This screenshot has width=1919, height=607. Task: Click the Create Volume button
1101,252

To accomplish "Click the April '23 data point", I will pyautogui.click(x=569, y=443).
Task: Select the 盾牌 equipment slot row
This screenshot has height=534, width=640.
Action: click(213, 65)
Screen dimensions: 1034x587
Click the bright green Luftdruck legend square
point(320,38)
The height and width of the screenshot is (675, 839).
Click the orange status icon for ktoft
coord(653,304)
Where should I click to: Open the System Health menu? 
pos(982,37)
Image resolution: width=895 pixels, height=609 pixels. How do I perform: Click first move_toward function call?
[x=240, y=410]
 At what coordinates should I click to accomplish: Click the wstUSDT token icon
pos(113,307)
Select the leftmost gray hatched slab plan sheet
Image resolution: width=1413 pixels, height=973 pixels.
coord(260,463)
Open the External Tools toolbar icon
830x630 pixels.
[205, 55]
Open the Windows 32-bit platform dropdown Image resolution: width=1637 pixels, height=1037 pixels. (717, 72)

- _Work instructions_
Return each entry above exactly, leaving none out.

- _Exercise answer_
This screenshot has width=1919, height=607. Task: Click the Create Volume button
1101,252

To accomplish "Click the April '23 data point", I will pyautogui.click(x=569, y=443).
Task: Select the 盾牌 equipment slot row
This screenshot has height=534, width=640.
Action: click(213, 65)
Screen dimensions: 1034x587
Click the bright green Luftdruck legend square
point(320,38)
The height and width of the screenshot is (675, 839).
Click the orange status icon for ktoft
coord(653,304)
Where should I click to: Open the System Health menu? 
pos(982,37)
Image resolution: width=895 pixels, height=609 pixels. How do I perform: Click first move_toward function call?
[x=240, y=410]
 At what coordinates should I click to accomplish: Click the wstUSDT token icon
pos(113,307)
Select the leftmost gray hatched slab plan sheet
Image resolution: width=1413 pixels, height=973 pixels.
coord(260,463)
Open the External Tools toolbar icon
830x630 pixels.
[205, 55]
Open the Windows 32-bit platform dropdown Image resolution: width=1637 pixels, height=1037 pixels. (717, 72)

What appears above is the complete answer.